| DOCUMENT EXCERPT |
Journey to Eternity
Journey to Eternity

Journey to Eternity / Atzal, Cave of Eternity
– Rivals of Ixalan

Date Reviewed:
March 13, 2018

Constructed: 3.67
Casual: 4.25
Limited: 3.67
Multiplayer: 3.87
Commander [EDH]: 4.38

Ratings are based on a 1 to 5 scale.
1 is bad. 3 is average.  5 is great.


Atzal, Cave of Eternity

Reviews Below: 


Atzal, Cave of Eternity

I can remember so many discussions from years gone past about auras and how bad it feels when you enchant something which later gets killed. I’ll admit that some aura decks will be wary of the fact that Journey to Eternity doesn’t grant a power and toughness bonus, but that would be a little much considering what it potentially turns into. Repeated reanimation is pretty crazy no matter how it’s costed or what it comes on – consider that Hell’s Caretaker, which doesn’t read like much compared to some modern creatures, is quite playable in casual formats – and both sides fit very well with the sorts of comes-into-play-heavy decks that seem to be all the rage in modern Magic. Even if the only thing that happens is that it makes your opponent reluctant to kill the creature enchanted with Journey to Eternity, that’s not so bad.

Constructed: 3/5
Casual: 4/5
Limited: 3/5
Multiplayer: 4/5
EDH/Commander: 4/5

King Of Hearts
King Of

PSA: The card specifies creatures YOU control. Don’t try to enchant your opponent’s creature then kill it in a roundabout way to take control the creature. It will only result in you getting a loss at the pre-release.

Journey To Eternity is my least favorite of the Rivals flip enchantments. My complaints are shallow though, being that it doesn’t really do anything. No exciting boosts or card advantage here, just a flip condition that’s pretty easy to achieve in Golgari. The targets to enchant are plentiful. You can get a second win out of any ETB or death triggers, or you can just keep your Commander safe. As mentioned this card can easily flip the turn you cast it, so its up to you to decide which side is more valuable.

| DATA ENTRIES |
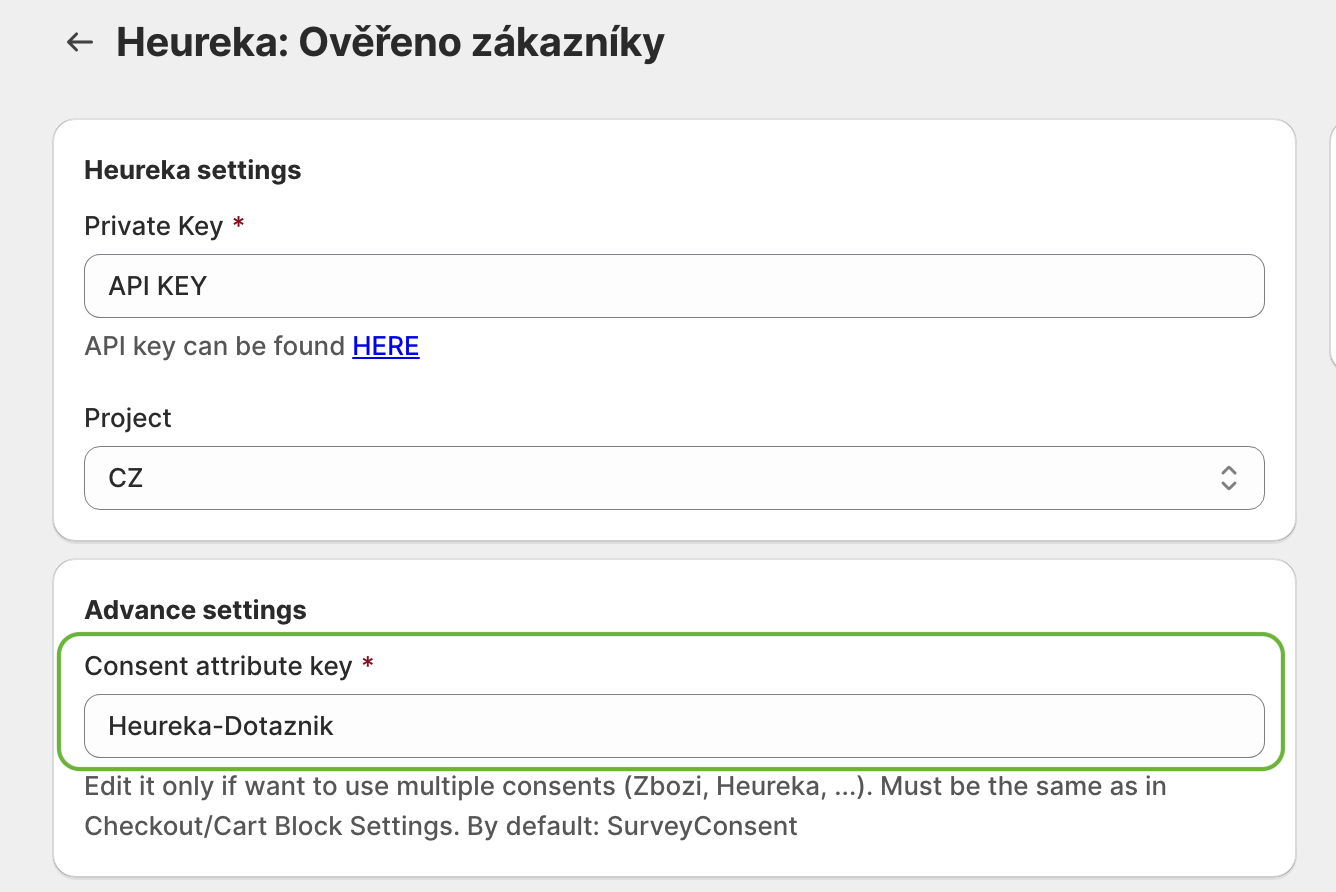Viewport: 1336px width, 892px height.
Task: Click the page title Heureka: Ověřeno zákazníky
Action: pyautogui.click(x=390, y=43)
==
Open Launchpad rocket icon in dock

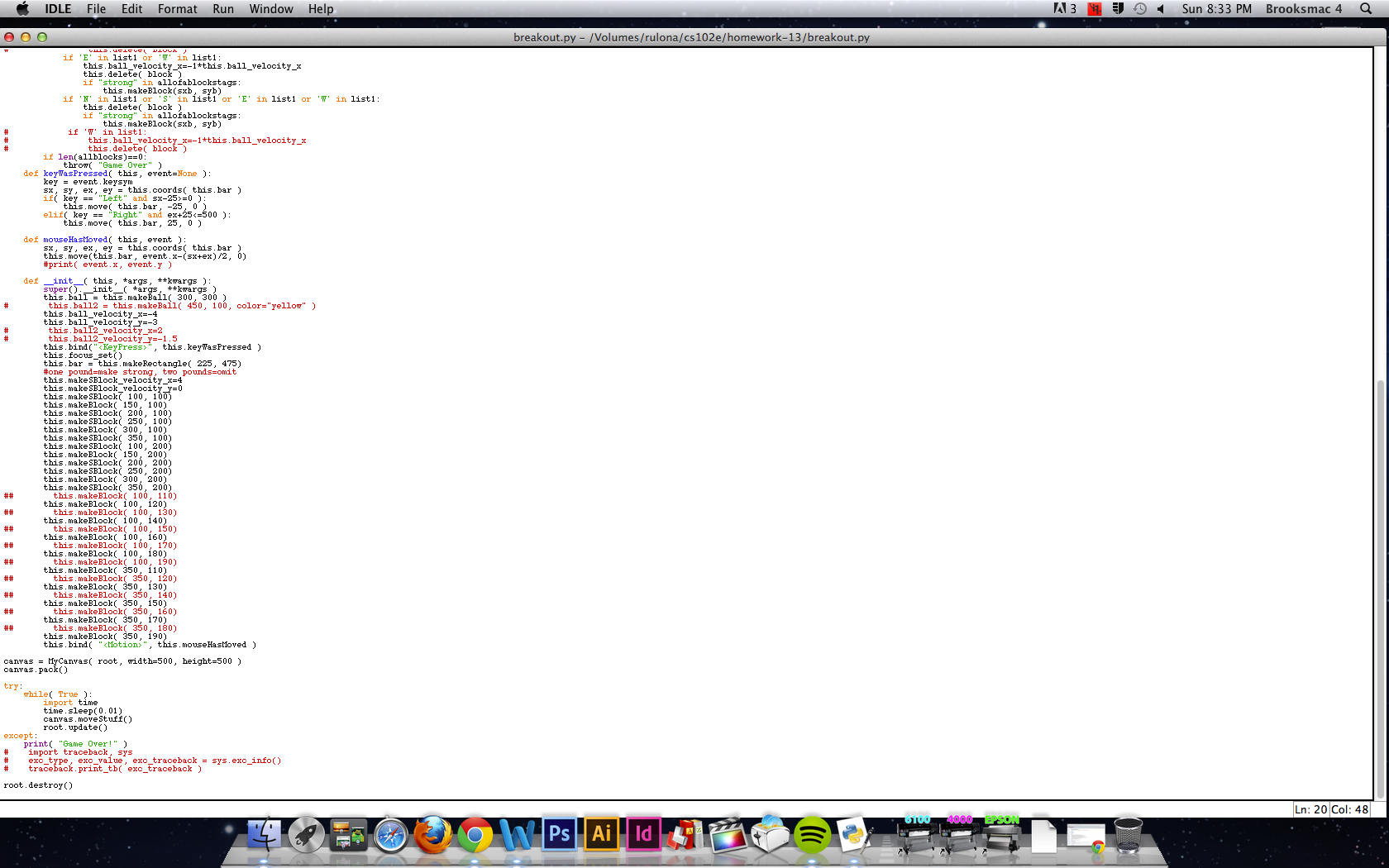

| REQUIRED ACTIONS |
[a] In the Journey to Eternity card review, which card does the first reviewer point to as playable in casual formats despite not reading like much?
[b] Resume the Journey to Eternity card review, picking up right after its final sentence.

| ANSWERS FOR THIS EXERCISE |
[a] Hell's Caretaker

[b]
Atzal, Cave of Eternity on the other hand is my favorite Rivals flip land. Being able to ad any mana is a nice touch, but its not the main focus point. As we talked about with God-Pharaoh’s Gift the ability to revive creatures in the late game is huge swing in tempo. Six lands is a big investment but it’s worth it when you top deck a dead card or the creature you are reviving costs 7+ mana. Heck, one time I sacrificed a creature to Grim Backwoods and then revived it with Atzal. 11 mana for a single card draw. Worth it. 

Constructed: 4
Casual: 4
Limited: 3 (A 1 if you for some reason enchant the wrong creature)
Multiplayer: 4
Commander: 5

 James H. 


As oft I do with these flip lands, let’s start with the flip side: reanimation on a stick. Five mana to reanimate a creature is a steep cost…but you can do it *every turn*. Repeating recursion is the most powerful kind of recursion, and the colors this would slot into lend themselves well to loading up the graveyard with creatures. It’s an expensive finisher, but it’s a powerful one, and it helps fix your mana before it comes online.

The flipside, Journey to Eternity, actually is pretty good otherwise. It’s three mana for a one-shot Gift of Immortality; it folds to graveyard hate and exile effects, but it actually balances out the usual issues Auras have (getting popped too quickly). I think Atzal, and the aura that turns into it, are solid; whether or not they have a deck to play with in Standard is the question, but it seems on the cusp of being good.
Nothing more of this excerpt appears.